Call these the payback years. In the early part of the century and in the aftermath of the financial crisis, unions showed restraint, bowing to government reforms and measures in return for job security. Of late, German organized labor has been reaping the benefits of low unemployment and sustained corporate profitability.

Negotiated wages have climbed an average 2.8 percent a year since 2012, data from the Hans-Boeckler-Stiftung research institute show. That’s increasingly out of step with inflation, which is just above zero. Last year, IG Metall, the country’s largest union, demanded a 5.5 percent increase before ultimately securing 3.4 percent.

The 2015 agreement expired last week, and negotiators are seeking an additional 5 percent for the next 12 months for 3.8 million workers. Verdi, a service-sector union, is campaigning for a 6 percent increase in public-sector wages. All told, contracts for almost 12 million employees are up for renewal this year, according to the German Trade Union Confederation.

“I think there is scope for another 3 percent,” said Carsten Brzeski, chief economist at ING-Diba AG in Frankfurt. As Germany’s population ages in the coming years, “we’re going to see wage increases, and the labor market is simply going to stomach them,” he said.

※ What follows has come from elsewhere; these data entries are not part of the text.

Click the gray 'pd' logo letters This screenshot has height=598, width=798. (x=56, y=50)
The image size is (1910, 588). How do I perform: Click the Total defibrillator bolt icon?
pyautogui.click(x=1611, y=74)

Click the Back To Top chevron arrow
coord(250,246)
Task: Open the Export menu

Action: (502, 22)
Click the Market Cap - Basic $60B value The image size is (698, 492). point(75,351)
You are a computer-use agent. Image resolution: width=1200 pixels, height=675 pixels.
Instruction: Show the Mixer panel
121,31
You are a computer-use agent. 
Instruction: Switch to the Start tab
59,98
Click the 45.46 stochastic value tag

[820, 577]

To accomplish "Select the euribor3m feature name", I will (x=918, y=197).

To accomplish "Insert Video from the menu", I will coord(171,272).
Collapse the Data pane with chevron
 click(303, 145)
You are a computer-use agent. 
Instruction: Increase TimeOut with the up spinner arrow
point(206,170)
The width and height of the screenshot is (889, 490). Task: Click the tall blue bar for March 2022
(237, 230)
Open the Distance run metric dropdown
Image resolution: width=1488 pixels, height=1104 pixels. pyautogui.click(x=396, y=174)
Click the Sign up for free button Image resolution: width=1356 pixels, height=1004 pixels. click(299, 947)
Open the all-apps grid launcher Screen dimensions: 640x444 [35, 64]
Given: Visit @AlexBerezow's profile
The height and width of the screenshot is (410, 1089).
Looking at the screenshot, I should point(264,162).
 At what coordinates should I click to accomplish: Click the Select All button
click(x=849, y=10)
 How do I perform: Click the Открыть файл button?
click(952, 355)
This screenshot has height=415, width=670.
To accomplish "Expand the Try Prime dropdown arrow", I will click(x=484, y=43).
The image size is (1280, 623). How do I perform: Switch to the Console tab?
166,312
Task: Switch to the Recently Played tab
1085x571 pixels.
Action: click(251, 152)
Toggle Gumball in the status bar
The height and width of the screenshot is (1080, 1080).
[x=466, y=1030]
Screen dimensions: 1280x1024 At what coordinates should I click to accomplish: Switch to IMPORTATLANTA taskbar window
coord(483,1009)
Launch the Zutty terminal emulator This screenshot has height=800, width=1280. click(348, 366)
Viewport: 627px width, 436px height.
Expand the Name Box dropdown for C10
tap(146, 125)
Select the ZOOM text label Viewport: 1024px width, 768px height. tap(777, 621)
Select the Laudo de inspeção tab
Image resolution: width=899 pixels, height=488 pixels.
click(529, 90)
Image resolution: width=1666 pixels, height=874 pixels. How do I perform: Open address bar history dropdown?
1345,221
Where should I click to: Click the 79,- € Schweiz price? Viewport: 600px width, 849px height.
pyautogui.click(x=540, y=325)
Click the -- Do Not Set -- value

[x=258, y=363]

Unions may be emboldened to push even harder this year because Germany is at what economists including Brzeski view as full employment: unemployment claims are at a record low of 6.2 percent. With few people seeking jobs and a rapidly ageing population, companies also face increasing pressure to pay more to retain and attract staff.

“There will continue to be a strong feeling among workers that after the lean years in Germany, when they expected wage restraint, now it’s payback time,” said Jacob Funk Kirkegaard, a senior fellow at the Peterson Institute in Washington, D.C.

Continued gains “mean that the economic development that we’ve seen in the last couple of years in Germany -- where increasingly domestic demand, growth internally and consumption drives growth, not exports -- will continue,” he said.

Significant wage increases in Germany could provide an antidote to stubbornly low inflation that’s stymying the European Central Bank’s recovery plans for the euro area. Similar gains to last year would offer a powerful stimulant for consumer spending, which has become the cornerstone of growth in the region’s biggest economy as external demand wavers.

The ECB has missed its near-2 percent inflation goal for three years now.

“One of the greatest fears that the ECB has is that German wage increases do not materialize, because if that happens, it will be very difficult to get inflation back,” Peterson’s Kirkegaard said. “They really do need Germany to lead the way.”

The wage negotiations won’t be all plain-sailing. While unions may set the tone in the private sector, they only represent a slice of all employees. About 18 percent of wage and salary workers in Germany are unionized, based on OECD data.

Also, despite Germany’s strong economy, some arguments speak against overstepping on increases. Low inflation leaves companies with little pricing power, making it harder to pass on higher labor costs to their customers.

Productivity growth has also been benign across developed economies in recent years, raising concerns about whether wage increases may be underpinned by temporary factors that are boosting profitability.

German industry has shifted investments abroad over the last two decades to cut costs and boost market share. Substantial domestic pay increases could provide additional incentives to cut costs by moving to lower-wage markets, according to Gesamtmetall.

“Low interest rates, low oil prices and a weak euro are essential reasons for our competitiveness, but these don’t lie in our hands,” Rainer Dulger, Gesamtmetall’s president, said in an interview with German daily newspaper Suedwest Presse in March. “We can’t increase wages and salaries in the hope that it stays that way. If one factor changes, we’re in trouble.”